Christy and I went to Twin Lakes to run Mount Elbert last weekend, a favorite outing of ours and a pretty novel running experience.
At 14,433 feet, Mount Elbert is the tallest mountain in the state, yet it has very little technical or steep terrain. Easily accessed trailheads start at around 10,000 feet and good trails and easy routes lead to its summit, which are often of a grade that is considered, at least by trailrunners, to be mostly runnable.
But it’s still the tallest mountain in a state with a lot of tall mountains, which is what makes it so novel.
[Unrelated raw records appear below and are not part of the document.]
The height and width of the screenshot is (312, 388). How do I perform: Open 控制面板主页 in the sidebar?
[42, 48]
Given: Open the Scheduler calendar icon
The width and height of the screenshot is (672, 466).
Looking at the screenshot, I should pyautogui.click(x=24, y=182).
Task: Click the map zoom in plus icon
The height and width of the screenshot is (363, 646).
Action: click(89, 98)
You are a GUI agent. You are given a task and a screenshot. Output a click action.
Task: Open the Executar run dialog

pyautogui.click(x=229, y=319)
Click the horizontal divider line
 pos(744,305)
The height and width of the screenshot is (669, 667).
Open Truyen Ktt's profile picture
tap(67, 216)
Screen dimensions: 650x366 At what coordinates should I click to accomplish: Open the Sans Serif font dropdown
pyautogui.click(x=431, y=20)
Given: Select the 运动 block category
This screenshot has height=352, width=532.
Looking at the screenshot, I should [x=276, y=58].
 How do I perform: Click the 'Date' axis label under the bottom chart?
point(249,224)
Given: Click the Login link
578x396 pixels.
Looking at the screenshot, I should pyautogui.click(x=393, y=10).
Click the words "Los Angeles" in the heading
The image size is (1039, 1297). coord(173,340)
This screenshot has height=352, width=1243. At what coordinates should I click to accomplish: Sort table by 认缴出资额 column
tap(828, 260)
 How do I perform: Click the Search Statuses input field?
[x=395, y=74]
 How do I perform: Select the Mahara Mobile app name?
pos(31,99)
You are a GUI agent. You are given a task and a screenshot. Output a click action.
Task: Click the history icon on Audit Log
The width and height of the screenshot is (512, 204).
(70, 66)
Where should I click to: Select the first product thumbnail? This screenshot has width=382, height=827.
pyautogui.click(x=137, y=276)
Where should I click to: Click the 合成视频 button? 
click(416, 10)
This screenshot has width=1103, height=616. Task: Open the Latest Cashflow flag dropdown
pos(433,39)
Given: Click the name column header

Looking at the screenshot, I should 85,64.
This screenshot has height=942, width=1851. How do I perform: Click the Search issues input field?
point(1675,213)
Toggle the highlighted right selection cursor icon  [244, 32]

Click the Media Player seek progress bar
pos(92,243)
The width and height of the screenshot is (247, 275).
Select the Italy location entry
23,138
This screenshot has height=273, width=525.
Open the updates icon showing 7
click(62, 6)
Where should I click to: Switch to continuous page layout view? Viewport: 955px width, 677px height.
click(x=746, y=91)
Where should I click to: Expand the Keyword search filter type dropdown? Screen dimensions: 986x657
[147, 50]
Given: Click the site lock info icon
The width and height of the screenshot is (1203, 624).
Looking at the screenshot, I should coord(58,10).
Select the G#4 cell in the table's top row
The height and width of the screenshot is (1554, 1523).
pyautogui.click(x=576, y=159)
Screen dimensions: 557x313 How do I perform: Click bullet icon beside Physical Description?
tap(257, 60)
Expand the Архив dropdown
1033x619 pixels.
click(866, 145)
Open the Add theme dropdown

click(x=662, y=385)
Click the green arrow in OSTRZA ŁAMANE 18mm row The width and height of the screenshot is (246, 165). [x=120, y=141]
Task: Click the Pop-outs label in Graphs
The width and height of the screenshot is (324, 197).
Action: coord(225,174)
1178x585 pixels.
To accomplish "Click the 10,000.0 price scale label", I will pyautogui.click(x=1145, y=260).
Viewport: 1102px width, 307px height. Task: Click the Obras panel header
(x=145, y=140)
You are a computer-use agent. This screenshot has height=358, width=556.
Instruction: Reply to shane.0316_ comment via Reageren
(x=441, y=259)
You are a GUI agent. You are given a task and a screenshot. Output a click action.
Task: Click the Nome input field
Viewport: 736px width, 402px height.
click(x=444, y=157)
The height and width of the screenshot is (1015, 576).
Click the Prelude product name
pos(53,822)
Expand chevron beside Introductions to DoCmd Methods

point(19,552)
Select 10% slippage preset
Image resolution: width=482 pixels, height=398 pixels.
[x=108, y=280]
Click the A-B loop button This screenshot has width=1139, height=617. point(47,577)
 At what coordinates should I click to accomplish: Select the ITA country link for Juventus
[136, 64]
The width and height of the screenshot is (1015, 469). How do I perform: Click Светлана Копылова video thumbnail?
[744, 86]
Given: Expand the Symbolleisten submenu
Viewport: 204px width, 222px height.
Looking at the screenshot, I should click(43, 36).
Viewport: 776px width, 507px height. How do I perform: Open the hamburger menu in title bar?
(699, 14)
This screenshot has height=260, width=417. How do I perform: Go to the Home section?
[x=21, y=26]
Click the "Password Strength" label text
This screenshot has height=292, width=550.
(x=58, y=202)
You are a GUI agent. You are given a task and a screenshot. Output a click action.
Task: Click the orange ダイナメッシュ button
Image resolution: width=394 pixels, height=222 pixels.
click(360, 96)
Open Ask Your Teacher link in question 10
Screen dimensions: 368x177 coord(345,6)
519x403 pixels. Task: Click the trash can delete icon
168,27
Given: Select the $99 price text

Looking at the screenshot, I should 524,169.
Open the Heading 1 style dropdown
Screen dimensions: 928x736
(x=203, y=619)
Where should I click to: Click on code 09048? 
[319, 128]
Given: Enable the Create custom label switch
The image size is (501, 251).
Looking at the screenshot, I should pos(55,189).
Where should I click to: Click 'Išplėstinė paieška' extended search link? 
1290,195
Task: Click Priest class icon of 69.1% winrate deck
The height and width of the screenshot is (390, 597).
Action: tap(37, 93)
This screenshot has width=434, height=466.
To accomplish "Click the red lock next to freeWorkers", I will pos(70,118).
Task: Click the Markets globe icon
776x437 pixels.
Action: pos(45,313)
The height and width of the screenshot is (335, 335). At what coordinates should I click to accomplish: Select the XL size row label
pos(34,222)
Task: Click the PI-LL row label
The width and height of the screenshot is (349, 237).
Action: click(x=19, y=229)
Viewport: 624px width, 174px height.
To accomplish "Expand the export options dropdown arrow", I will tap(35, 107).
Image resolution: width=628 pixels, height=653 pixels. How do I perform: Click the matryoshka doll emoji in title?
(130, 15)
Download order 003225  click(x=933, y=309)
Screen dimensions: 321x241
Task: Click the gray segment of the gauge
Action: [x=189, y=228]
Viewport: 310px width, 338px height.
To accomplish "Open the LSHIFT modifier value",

Other state high points like Washington’s Mount Rainier (22 feet lower), or Oregon’s Mount Hood (3,200 feet lower) require technical gear and cold weather clothing, extended approaches, and lots of driving. Elbert’s simple topography and ease of access from Aspen allows a casual morning start from home and a straightforward cruise up to its summit. Required gear is typically shorts, a shirt (actually optional), and a bottle of water, and the risks involved are usually limited to a slight chance of getting caught in a T-storm if you don’t start early enough.
Some people like to use Elbert as an example as why Colorado mountains aren’t challenging, a generalization that isn’t really true. There are plenty of technical summits and challenging climbs in the state. We think it’s actually cool that the tallest mountain in Colorado can be visited in this fashion.
From the 4wd parking at the South Elbert TH, the vertical gain is about 4,000 feet, the one-way mileage was just under 4 miles. We’ve found in our outings here that a reasonable pace will allow you to run up and down in under three hours. And when originating in Aspen, it’s really easy to bring your rock climbing gear and get in a few pitches somewhere on the drive back home that afternoon. It’s the perfect two-sport day this time of year.